Du sourire et des dieux (II) par le professeur Éric Trélut : "La jolie fièvre du sourire"

| Éric Trélut 1264 mots

Du sourire et des dieux (II) par le professeur Éric Trélut : "La jolie fièvre du sourire"

2. La jolie fièvre du sourire.

« Ici, jadis, s’élevait une splendeur.
Et cette splendeur fut ravagée.
Mais…
Les ruines aussi peuvent être belles » (1).

(1) Wajdi Mouawad, L’ombre en soi qui écrit. Conférence inaugurale donnée au Collège de France le 6 février 2025.

Le vent de cette nuit de septembre souffla bien au-delà d'Addison's Walk. Il ébranla les certitudes de Lewis et ouvrit en lui un chemin vers l'Incarnation. Ce même souffle, je l'ai senti au long des sentiers de Compostelle, et en Grèce, parmi les ruines, mais, étonnamment là où je suis dans quelque chose de plus immuable que la pierre : le sourire de la korê (1) grecque.
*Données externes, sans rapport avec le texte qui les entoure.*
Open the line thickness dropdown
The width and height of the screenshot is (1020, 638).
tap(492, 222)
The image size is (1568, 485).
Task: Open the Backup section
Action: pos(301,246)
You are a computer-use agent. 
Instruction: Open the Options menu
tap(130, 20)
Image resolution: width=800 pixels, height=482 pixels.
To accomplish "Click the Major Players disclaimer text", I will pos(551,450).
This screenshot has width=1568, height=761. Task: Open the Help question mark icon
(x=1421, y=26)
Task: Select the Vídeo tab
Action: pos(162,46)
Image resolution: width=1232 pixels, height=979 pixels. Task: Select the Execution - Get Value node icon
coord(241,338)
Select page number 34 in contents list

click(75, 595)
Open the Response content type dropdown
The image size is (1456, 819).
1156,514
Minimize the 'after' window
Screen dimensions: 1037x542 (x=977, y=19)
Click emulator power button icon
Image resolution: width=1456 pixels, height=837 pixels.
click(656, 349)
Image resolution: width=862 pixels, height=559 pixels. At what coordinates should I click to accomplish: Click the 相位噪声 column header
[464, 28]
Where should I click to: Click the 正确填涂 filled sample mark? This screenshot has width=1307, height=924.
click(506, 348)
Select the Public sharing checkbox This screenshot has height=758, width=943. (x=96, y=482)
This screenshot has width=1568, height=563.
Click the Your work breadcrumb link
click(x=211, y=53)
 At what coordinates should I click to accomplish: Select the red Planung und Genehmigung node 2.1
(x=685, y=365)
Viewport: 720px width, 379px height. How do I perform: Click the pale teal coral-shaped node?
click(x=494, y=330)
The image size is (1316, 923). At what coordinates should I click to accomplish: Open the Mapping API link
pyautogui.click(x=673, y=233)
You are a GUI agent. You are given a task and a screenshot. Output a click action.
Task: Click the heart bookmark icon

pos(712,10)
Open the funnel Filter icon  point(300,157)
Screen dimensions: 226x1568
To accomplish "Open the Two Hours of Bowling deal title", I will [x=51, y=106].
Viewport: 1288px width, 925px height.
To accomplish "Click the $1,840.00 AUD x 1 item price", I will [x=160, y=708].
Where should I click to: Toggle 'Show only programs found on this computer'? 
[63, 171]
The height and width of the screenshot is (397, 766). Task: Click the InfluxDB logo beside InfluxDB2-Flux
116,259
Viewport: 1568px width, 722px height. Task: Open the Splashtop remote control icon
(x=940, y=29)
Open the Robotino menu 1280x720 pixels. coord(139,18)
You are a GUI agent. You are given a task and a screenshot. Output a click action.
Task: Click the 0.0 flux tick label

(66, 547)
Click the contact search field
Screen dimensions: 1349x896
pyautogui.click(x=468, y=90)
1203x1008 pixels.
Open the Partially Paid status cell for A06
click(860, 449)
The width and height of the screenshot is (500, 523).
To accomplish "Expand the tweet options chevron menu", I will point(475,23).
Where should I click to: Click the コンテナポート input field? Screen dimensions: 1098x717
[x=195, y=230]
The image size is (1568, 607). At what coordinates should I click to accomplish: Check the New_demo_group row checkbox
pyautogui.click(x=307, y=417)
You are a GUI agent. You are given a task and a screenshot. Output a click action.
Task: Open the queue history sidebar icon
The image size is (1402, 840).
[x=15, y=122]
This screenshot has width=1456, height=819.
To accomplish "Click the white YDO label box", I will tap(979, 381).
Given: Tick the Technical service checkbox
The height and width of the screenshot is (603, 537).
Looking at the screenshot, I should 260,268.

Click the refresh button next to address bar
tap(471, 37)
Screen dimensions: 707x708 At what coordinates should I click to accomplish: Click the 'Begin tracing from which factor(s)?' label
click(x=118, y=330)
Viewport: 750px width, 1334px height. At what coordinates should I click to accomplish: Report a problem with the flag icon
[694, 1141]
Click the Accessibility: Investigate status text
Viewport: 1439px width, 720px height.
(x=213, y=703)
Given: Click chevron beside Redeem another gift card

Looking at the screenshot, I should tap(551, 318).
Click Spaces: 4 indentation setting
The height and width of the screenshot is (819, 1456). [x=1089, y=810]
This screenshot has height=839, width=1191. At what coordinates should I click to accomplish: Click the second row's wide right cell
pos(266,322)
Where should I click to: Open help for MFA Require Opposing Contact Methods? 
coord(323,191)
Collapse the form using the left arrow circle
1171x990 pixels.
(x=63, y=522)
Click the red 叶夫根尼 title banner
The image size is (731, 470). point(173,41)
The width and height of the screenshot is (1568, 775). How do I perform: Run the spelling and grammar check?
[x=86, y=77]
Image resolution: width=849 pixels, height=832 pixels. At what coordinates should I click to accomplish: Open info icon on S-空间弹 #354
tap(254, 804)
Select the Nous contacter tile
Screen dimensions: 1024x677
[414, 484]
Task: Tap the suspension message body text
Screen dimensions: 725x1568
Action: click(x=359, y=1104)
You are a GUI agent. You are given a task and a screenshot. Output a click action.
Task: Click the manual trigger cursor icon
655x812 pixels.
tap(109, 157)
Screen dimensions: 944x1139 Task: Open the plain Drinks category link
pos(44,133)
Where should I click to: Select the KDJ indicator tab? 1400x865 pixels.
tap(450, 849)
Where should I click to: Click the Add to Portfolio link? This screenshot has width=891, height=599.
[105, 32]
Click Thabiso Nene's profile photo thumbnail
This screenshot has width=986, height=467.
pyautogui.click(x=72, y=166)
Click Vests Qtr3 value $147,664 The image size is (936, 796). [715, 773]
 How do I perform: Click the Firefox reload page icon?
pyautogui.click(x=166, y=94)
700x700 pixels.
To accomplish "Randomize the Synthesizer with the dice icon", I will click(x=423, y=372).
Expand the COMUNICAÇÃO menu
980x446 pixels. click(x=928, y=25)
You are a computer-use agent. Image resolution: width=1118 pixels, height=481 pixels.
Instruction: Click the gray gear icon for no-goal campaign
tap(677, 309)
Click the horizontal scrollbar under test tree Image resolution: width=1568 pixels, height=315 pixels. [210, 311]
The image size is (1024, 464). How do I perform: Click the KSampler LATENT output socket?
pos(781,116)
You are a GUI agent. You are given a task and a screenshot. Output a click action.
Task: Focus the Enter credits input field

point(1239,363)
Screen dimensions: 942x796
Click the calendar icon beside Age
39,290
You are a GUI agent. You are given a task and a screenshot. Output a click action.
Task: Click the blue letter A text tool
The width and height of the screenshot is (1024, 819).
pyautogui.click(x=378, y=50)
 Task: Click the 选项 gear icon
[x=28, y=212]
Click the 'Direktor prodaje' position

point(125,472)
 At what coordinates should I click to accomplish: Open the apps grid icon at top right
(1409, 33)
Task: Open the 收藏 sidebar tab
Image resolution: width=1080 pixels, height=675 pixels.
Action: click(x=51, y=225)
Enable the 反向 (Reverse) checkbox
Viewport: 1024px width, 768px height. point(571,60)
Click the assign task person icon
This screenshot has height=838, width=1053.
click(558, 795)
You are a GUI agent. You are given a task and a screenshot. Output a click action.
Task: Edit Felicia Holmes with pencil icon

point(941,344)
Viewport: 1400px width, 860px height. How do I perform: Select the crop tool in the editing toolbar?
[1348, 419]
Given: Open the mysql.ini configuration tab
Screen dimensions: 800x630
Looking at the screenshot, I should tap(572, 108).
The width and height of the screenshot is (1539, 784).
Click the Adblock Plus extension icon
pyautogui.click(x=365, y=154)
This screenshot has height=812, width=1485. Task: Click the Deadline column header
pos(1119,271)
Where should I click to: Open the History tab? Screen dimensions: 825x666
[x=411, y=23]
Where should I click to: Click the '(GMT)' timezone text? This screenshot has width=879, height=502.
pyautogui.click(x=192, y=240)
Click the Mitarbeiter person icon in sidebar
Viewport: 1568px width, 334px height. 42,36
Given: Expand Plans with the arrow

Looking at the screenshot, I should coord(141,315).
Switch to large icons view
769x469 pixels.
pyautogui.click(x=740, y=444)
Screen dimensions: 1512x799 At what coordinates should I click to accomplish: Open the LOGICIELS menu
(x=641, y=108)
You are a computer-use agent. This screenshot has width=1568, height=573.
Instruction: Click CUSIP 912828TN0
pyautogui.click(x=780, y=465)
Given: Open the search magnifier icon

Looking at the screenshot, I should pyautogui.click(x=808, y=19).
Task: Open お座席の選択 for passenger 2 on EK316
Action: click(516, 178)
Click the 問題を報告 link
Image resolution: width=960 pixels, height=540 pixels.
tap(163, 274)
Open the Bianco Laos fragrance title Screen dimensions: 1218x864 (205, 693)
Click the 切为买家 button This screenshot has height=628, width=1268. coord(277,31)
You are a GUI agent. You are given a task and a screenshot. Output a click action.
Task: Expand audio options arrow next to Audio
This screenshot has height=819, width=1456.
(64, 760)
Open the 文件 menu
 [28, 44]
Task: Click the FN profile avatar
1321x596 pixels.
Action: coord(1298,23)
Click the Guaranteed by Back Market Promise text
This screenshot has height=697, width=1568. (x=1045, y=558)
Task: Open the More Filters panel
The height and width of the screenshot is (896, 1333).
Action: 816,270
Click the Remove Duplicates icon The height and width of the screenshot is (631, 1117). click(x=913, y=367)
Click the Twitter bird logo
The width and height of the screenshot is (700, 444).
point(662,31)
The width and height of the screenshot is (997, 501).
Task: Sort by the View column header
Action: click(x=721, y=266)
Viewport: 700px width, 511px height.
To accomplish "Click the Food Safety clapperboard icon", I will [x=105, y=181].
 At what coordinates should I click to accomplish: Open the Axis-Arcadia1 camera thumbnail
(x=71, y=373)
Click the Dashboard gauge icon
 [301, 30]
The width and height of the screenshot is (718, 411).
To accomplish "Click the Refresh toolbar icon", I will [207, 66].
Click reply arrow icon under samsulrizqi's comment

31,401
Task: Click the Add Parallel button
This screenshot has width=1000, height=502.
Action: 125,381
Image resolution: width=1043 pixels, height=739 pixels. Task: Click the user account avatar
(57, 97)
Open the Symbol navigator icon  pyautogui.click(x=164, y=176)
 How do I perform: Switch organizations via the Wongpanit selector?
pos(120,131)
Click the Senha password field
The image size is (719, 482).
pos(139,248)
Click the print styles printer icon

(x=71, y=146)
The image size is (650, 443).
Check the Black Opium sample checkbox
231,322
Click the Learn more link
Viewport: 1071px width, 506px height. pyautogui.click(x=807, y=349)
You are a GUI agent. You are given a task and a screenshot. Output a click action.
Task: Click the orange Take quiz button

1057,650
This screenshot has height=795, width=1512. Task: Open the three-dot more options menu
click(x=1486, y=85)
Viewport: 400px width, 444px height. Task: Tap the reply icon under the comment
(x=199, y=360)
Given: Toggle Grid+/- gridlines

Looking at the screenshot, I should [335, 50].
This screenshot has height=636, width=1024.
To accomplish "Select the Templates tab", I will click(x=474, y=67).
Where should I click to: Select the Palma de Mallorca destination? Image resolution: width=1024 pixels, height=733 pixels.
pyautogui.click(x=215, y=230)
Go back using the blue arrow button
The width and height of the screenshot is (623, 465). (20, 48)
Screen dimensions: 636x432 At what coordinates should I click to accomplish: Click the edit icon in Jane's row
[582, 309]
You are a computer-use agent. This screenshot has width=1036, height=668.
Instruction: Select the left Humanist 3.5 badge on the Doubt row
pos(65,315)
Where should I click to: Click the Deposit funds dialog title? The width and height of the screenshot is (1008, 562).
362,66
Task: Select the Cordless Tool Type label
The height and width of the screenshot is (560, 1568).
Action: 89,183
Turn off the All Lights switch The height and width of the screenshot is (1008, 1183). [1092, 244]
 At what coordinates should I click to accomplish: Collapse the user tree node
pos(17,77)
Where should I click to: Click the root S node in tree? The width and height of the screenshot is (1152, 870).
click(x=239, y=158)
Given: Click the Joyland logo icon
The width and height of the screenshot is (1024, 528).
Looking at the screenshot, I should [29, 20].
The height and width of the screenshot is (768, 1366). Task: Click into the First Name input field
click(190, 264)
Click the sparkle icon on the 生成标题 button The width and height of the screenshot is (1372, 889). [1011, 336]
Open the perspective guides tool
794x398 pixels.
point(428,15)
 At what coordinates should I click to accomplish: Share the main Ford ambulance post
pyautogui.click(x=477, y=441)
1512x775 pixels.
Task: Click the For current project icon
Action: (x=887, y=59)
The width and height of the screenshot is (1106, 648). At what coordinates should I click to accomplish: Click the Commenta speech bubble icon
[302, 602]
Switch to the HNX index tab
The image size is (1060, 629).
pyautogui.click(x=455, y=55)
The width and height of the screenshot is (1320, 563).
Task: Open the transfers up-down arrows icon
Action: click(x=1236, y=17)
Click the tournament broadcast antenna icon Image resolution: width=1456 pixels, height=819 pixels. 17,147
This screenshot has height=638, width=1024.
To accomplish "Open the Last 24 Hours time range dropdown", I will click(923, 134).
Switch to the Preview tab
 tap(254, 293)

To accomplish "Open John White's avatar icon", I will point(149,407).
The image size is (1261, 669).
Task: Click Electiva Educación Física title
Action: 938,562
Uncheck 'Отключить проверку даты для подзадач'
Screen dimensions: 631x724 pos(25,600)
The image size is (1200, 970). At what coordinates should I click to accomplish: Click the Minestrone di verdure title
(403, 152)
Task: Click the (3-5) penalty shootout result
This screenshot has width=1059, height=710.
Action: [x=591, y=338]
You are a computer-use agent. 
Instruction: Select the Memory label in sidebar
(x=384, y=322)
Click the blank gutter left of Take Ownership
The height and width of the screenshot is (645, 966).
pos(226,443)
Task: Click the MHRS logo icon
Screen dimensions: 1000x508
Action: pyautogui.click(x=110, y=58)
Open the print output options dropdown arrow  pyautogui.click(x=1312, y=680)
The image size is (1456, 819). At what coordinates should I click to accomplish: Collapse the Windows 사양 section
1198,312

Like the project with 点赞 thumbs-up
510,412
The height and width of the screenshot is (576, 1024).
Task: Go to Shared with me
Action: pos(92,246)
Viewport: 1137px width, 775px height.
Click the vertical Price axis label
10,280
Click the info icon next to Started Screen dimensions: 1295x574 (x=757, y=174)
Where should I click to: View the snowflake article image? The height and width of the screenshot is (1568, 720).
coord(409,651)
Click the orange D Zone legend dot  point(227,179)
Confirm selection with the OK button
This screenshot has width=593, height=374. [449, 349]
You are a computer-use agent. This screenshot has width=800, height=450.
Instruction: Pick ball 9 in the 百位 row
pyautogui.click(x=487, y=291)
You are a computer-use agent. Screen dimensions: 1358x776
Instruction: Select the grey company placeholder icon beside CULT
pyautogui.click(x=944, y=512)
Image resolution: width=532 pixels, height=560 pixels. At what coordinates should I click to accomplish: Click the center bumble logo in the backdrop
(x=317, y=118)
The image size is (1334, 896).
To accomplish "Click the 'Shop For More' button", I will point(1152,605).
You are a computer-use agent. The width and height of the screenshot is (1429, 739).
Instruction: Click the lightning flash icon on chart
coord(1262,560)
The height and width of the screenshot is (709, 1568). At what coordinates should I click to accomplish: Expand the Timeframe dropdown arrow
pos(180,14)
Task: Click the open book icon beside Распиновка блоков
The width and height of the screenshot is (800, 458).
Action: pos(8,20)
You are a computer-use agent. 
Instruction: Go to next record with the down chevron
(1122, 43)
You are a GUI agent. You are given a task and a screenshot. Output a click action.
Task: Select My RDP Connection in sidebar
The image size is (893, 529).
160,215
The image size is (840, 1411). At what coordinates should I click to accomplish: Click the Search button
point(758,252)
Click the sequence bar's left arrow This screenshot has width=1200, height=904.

La marche, la prière m'ont appris que le « mythe vrai » n'est pas un simple récit lointain, mais une vérité à accueillir dans chaque pas, dans chaque souffle, dans chaque regard tourné vers le ciel. Et, comme cet oiseau d'Addison's Walk, j'entends aujourd'hui murmurer en moi : "Cette année, cette année, nous échapperons au cercle et briserons l'enchantement." Car, il y a dans le souffle de certaines nuits une grâce qui ne s'explique pas. C'est la trace d'une éternité qui féconde la terre, et qui murmure à l'âme : l'éternel est déjà là, dans le tremblement du moment.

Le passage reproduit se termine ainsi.